A costing template for commercial clinical trials run through the National Health Service has been launched by the UK Clinical Research Network.

Developed on behalf of the National Institute for Health Research, the UKCRN Costing Template applies to contract trials of pharmaceutical and biological agents in secondary care and will be used for all relevant studies intended for adoption by the NIHR Clinical Research Networks in England.

The UKCRN is working with the devolved administrations to facilitate the development of comparable systems for implementation across the UK. It also says the template is freely available to companies interested in running trials outside the NIHR networks. Moreover, costing templates for use in primary care and in studies of medical devices are in the pipeline.

The aim is to get industry contract trials in the NHS off the ground more quickly by reducing the time needed for site-by-site negotiations. The UKCRN Costing Template is based on the principles articulated in the NHS Finance Manual and is intended to provide transparency as well as greater consistency and predictability in the costing process.

It offers a clear methodology for calculating consistent and transparent prices associated with industry-sponsored studies to support both companies and the NIHR Networks, the UKCRN explains. The template will also ensure that all NHS Trusts are fully reimbursed for any activities associated with industry trials. Standard rates, acceptable to all parties, are identified for staff time, overheads, capacity-building and investigations as well as costs for departments supporting research.

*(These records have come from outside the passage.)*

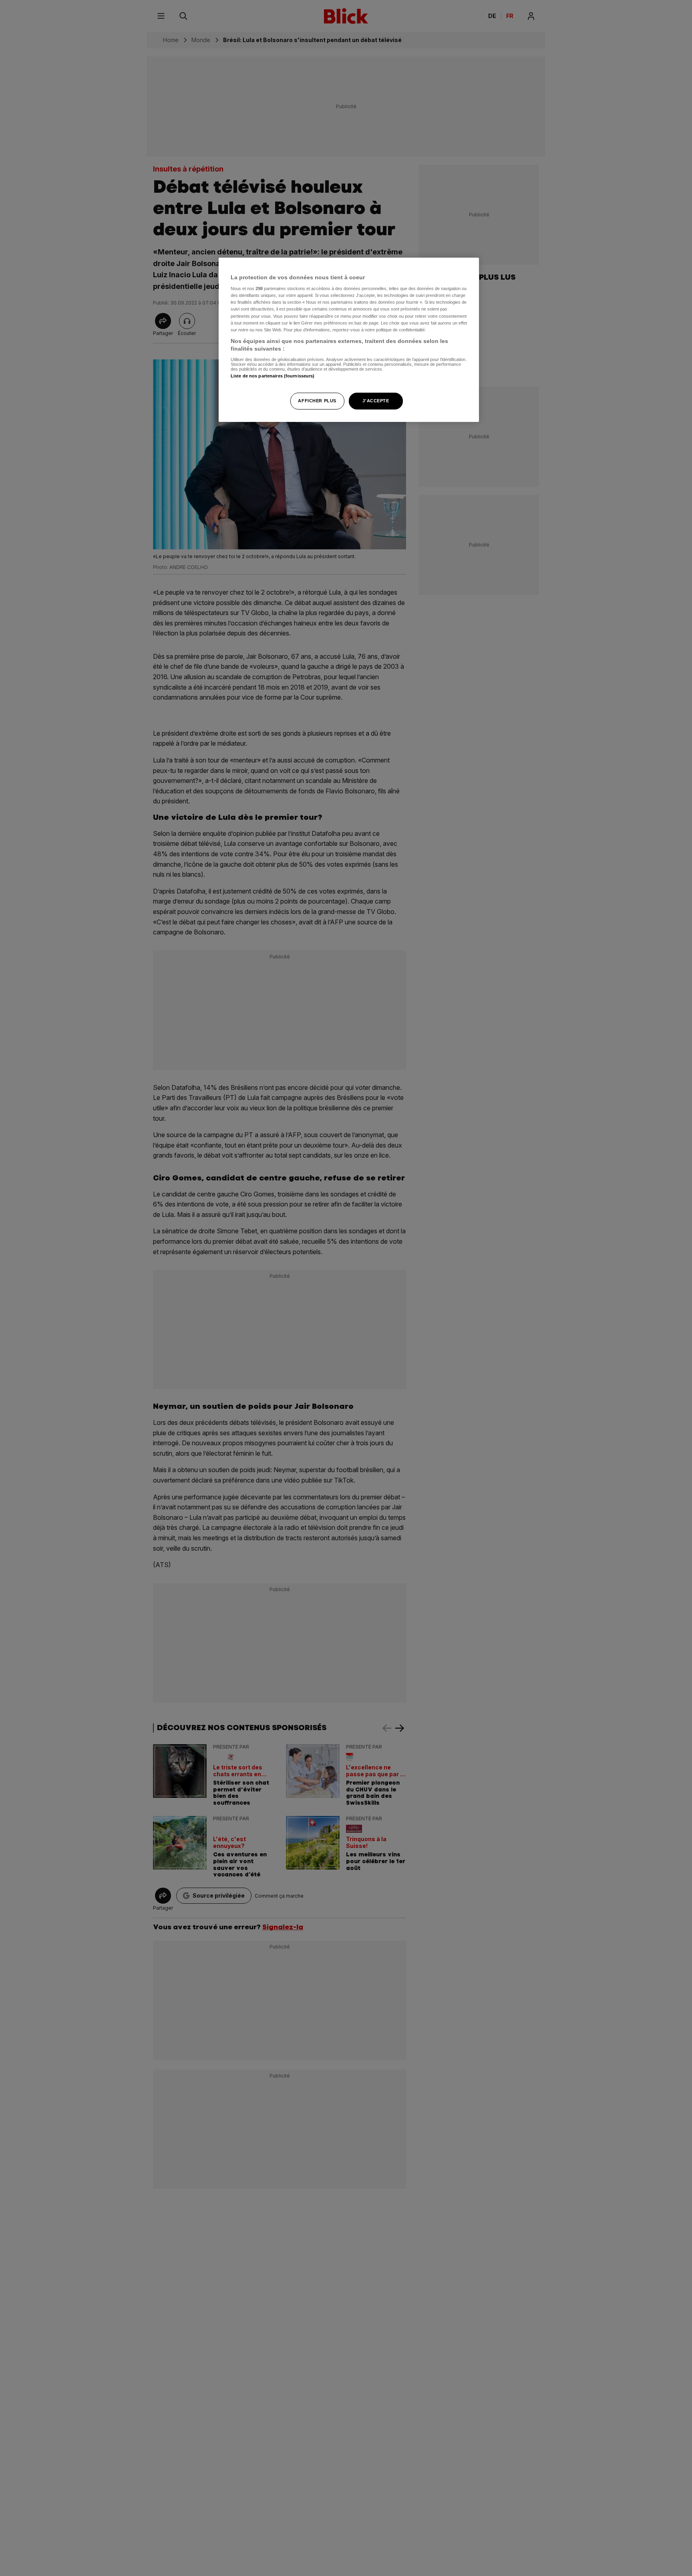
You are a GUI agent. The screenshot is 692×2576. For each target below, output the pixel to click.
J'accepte (375, 400)
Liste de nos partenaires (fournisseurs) (272, 375)
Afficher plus (317, 400)
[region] (349, 340)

Part of the thinking behind the template is to make sure that “the cost of commercial studies stays at a reasonable level to ensure the UK remains competitive in the market”, the UKCRN notes.

In the past, it points out, companies running clinical studies in the UK have often faced “widely varying” costs, depending on the location of the trial site or NHS Trust they were working with. In the majority of cases, costings were based on “estimations which led to NHS Trusts either charging too much or not being able to recoup the funding they needed for the services they were providing”.

Guidance issued in January 2005 by the National R&D Costing Initiative Working Group, a joint initiative involving the NHS R&D Forum, South West R&D Managers, the Association of the British Pharmaceutical Industry, pharmaceutical companies and the Institute of Clinical Research, addressed the methodologies used by industry and the NHS to cost commercial research.

Speaking early last year at a conference organised by the Manchester Medicines Network, however, ABPI medical director Dr Richard Tiner said 67% of the association’s member companies were using the guidance but it had not generally been taken up by NHS trusts. Meanwhile, overheads for clinical trials in the NHS had risen by 40% overall in 2006. In one instance, a trial site had doubled its overheads for a respiratory study, Dr Tiner said.

The UKCRN template is based on a specific recommendation in the Cooksey report on health research funding in the UK, which highlighted the need for a transparent and consistent national costing system for commercial research. It was developed and piloted through a collaborative process involving key stakeholders from industry, the NHS and the research community.

The template will be reviewed and updated, as required, in the light of broader experience, the UKCRN said.